Dia menilai narkoba yang masuk dalam jumlah ton-an seperti halnya bom nuklir yang sedang menghantam rakyat Indonesia. Bagi Fahri, strategi sederhana yang dapat dilakukan pemerintah me-warning dan perang terhadap narkoba. “Karena ini serangannya kepada keluarga, kepada anak-anak yang dijajanin permen. Diracunin dari kecil. Sementara sense masyarakat kita untuk mengawasi kelakuan anaknya kan lemah,” kata dia.

 

Menurutnya, strategi memperkuat ketahanan keluarga menjadi awal dalam menangkal (mencegah) penggunaan dan penyalahgunaan narkoba. Bila tetap terjadi penyalahgunaan narkoba, maka penggunanya pun direhabilitasi ke rumah sakit dan diurus oleh keluarganya. Kemudian, terhadap pengedar narkoba mesti mendekam di balik jeruji besi.
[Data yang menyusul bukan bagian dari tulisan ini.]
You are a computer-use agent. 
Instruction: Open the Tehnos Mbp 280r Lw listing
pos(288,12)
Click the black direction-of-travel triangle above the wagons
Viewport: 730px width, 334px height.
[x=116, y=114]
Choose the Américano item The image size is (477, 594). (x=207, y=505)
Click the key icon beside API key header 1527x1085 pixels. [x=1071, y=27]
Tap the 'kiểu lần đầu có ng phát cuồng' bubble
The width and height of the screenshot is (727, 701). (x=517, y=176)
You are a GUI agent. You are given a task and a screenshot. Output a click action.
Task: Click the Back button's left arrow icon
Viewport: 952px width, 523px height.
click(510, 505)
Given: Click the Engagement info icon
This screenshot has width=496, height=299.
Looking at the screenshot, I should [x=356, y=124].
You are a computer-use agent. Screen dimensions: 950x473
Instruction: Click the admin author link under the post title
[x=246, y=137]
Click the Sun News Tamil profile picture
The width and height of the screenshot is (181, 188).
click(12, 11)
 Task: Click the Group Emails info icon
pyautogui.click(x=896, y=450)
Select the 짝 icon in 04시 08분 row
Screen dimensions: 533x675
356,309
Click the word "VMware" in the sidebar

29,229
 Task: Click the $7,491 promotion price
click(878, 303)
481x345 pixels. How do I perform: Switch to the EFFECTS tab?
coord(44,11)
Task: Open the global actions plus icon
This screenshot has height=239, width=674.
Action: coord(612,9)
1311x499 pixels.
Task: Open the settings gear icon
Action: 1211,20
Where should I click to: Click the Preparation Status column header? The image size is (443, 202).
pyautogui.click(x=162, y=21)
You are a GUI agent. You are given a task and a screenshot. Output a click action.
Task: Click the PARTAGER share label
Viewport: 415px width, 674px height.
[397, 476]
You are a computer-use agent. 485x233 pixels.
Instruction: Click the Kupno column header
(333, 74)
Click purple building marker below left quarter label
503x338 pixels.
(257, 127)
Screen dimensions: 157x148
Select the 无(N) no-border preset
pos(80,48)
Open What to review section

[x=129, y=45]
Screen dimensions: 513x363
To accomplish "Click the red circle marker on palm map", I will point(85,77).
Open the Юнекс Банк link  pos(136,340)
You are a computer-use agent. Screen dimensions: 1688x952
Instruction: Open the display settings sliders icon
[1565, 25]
Sedangkan distributor dan produsen narkoba mesti diganjar hukuman mati.

 

“Hukum matinya harus kelihatan dihukum mati. Ini enggak, hukum mati, satu dua orang saja bisa nego. Hukum paling enggak kelihatan. Ini kelihatan satu ton, dua ton tiap hari, enggak ada yang dihukum mati,” sesalnya.